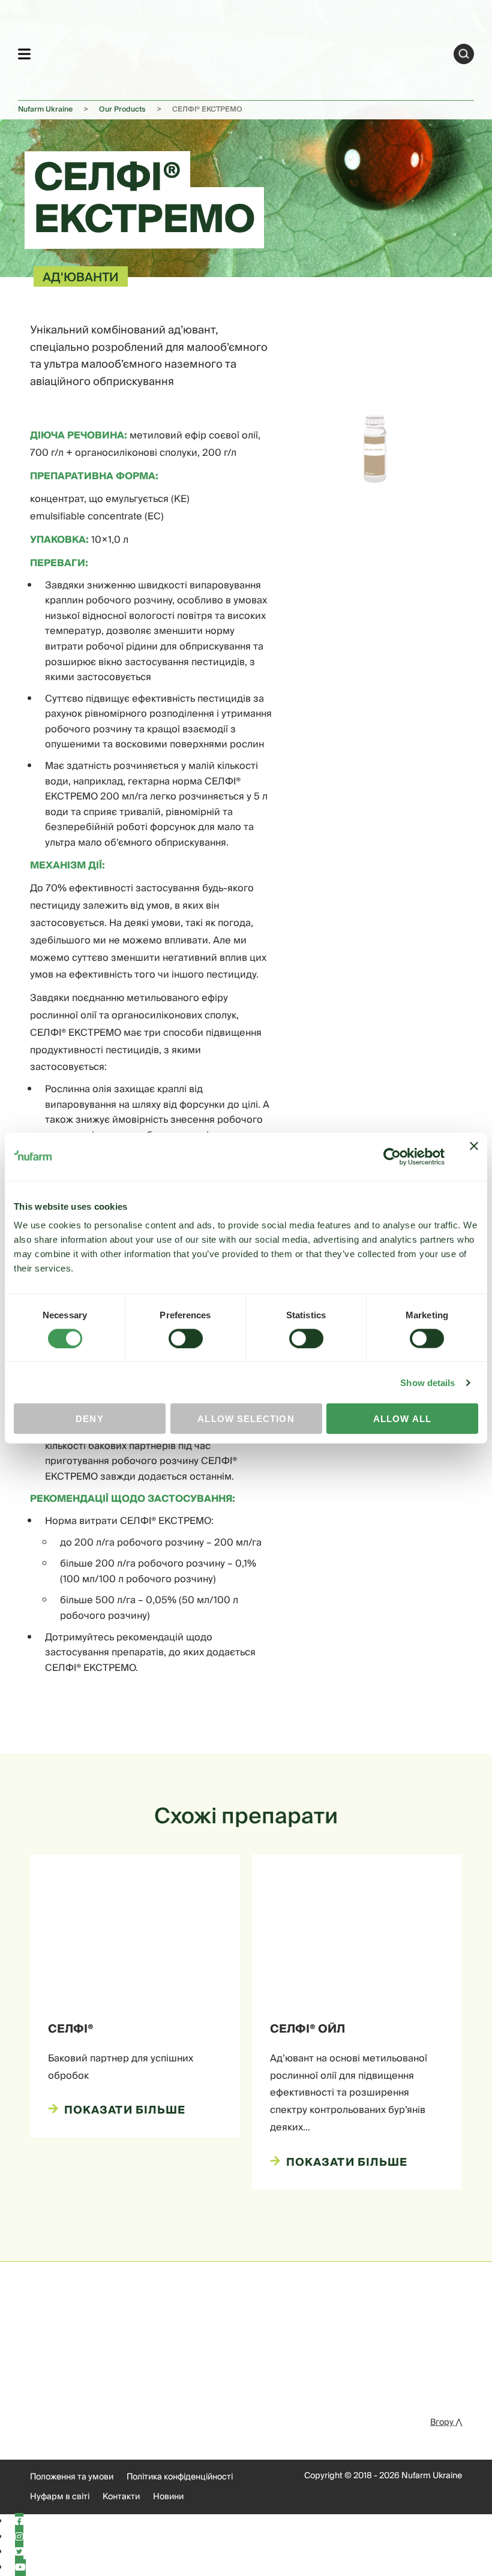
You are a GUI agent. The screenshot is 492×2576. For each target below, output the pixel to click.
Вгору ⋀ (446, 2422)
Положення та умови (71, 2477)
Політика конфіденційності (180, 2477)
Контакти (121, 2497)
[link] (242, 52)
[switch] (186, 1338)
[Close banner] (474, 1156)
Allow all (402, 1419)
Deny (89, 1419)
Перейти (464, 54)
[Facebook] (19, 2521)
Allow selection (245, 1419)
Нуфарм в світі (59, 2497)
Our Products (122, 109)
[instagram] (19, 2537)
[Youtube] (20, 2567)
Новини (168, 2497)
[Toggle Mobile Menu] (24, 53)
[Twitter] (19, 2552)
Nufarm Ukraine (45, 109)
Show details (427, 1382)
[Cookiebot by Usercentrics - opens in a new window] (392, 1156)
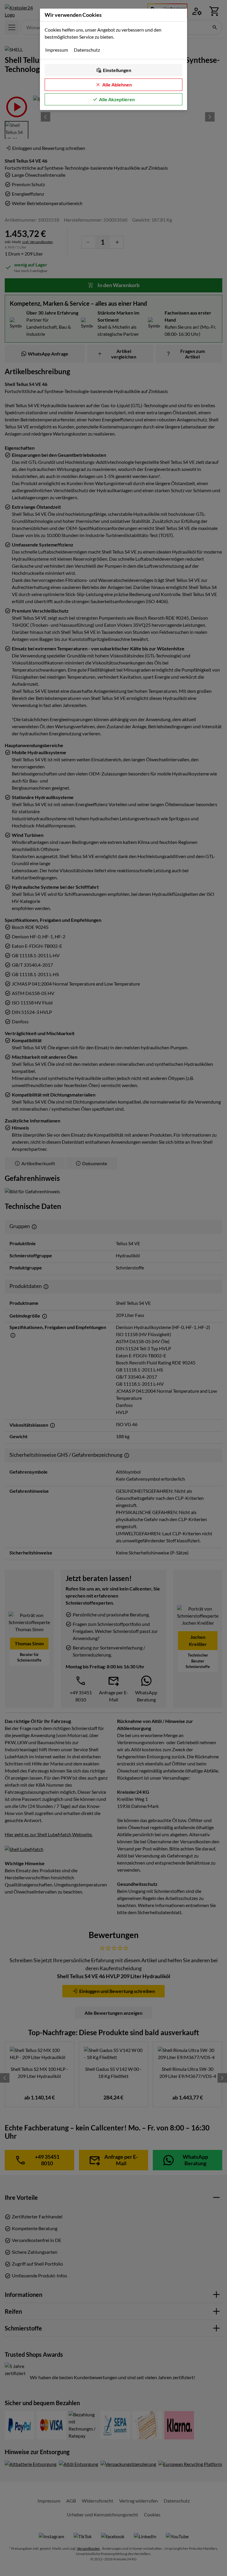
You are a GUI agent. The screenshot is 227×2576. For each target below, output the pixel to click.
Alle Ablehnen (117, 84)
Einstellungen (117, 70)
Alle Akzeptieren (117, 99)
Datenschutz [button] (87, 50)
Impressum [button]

TO DO
Print, exactly and only, the lines running from the line with "Our Products (122, 109)" through the last line of the data, including both. Skip any picture.

EXERCISE ANSWER
Our Products (122, 109)
[instagram] (19, 2537)
[Youtube] (20, 2567)
Новини (168, 2497)
[Toggle Mobile Menu] (24, 53)
[Twitter] (19, 2552)
Nufarm Ukraine (45, 109)
Show details (427, 1382)
[Cookiebot by Usercentrics - opens in a new window] (392, 1156)
You are a GUI agent. The screenshot is 227×2576. For each target below, output the pixel to click.
Alle Ablehnen (117, 84)
Einstellungen (117, 70)
Alle Akzeptieren (117, 99)
Datenschutz [button] (87, 50)
Impressum [button]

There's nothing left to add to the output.